Após convenção realizada pelos caminhoneiros em dezembro do ano passado, através do Conselho Nacional de Transportes Rodoviários de Cargas (CNTRC), ficou aprovada uma greve da categoria que está marcada para o dia 1º de fevereiro. Isso segundo publicação feita pelo site Metrópoles. O protesto foi aprovado por transportadores rodoviários de cargas, associações, sindicatos e cooperativas que fazem parte do conselho.

Essa nova paralisação dos caminhoneiros em todo o país teria como motivo principal a alta do preço do diesel e o projeto de lei (PL) da BR do Mar, que estabelece a cabotagem no ramo de transportes. O presidente do CNTRC, Plínio Nestor Dias, inclusive reforça que não há nenhum caráter político, ao contrário de vídeo que circula em uma rede social que diz que a pauta é contra os governadores.

Quanto ao preço do combustível, os motoristas de caminhão se mostram contrários à Política de Preço de Paridade de Importação (PPI) aplicado pela estatal Petrobras. Desde março de 2019, a Estatal reajusta o valor do combustível nas refinarias a cada 15 dias, entretanto, a medida é considerada abusiva pelas entidades de classe.

Além destas motivações acima, os motoristas pedem também a instituição de um piso mínimo de frete e o Código Identificador da Operação de Transporte (Ciot) “para todos”. O código ajuda a regulamentar e fiscalizar o pagamento do valor do frete.

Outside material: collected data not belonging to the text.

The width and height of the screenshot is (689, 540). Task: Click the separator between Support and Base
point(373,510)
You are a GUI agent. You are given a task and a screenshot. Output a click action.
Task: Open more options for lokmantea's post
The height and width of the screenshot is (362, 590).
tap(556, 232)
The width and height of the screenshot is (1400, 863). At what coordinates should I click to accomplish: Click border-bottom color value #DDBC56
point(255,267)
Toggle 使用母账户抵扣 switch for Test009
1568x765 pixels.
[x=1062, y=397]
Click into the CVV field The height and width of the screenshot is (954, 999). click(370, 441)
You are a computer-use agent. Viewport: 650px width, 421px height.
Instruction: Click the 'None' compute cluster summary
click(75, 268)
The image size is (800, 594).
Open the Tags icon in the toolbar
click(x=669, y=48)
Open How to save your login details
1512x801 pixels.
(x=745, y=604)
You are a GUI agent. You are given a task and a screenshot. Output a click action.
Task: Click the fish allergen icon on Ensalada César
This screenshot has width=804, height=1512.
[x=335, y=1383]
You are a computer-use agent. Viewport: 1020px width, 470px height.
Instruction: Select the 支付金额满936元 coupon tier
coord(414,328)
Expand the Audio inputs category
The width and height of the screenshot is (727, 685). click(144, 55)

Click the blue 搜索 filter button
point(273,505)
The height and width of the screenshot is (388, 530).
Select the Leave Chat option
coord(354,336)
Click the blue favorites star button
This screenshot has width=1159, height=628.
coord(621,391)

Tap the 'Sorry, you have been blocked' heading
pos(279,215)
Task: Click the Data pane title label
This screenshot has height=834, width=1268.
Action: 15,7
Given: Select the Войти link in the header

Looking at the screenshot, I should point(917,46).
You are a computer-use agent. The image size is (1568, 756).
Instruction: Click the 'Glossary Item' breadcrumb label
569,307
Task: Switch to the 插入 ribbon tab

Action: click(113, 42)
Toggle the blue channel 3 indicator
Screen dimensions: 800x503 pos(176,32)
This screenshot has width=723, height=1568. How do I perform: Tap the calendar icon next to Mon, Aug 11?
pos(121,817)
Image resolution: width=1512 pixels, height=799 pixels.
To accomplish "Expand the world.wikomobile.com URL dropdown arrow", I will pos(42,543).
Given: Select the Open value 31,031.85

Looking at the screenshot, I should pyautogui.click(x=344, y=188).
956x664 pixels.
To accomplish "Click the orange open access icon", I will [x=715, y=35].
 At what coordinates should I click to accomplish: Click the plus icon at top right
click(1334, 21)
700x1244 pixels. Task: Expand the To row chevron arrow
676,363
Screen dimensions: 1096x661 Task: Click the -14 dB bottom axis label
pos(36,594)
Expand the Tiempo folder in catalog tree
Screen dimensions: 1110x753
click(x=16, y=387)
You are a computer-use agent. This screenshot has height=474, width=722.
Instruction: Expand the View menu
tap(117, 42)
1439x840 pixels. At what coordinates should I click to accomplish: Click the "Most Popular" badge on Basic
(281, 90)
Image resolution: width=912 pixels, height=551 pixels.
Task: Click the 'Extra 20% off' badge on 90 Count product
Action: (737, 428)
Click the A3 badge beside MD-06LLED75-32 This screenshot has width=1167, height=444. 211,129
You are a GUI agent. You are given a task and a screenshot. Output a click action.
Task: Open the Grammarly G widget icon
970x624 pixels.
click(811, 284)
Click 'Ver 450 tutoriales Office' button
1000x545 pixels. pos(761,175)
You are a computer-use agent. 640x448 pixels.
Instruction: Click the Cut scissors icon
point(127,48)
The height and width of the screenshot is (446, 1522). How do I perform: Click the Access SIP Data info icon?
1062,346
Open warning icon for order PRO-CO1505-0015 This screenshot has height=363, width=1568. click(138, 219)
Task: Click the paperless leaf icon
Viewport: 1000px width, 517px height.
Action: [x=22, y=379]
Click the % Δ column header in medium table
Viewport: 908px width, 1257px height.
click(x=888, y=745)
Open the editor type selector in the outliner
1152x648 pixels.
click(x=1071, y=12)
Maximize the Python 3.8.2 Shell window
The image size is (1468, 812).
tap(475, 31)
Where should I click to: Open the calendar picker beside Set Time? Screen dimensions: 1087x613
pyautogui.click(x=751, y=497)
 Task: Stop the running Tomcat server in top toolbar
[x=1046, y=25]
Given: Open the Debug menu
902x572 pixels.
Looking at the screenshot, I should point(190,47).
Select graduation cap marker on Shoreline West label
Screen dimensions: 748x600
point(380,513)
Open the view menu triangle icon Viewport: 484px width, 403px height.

No Brasil há 1 milhão de caminhoneiros com registro de Transportador Autônomo de Carga (TAC). Conforme dados da Agência Nacional de Transportes Terrestres (ANTT). Em maio de 2018, a categoria realizou uma paralisação de 9 dias, que provocou um caos na economia do país. Na época, os caminhoneiros reivindicavam a isenção de pedágio para eixos suspensos, a criação de um marco regulatório para a profissão e o fim dos ajustes diários no preço do diesel. Agora é aguardar a data e ver o que será realizado para melhorar as negociações junto ao Conselho.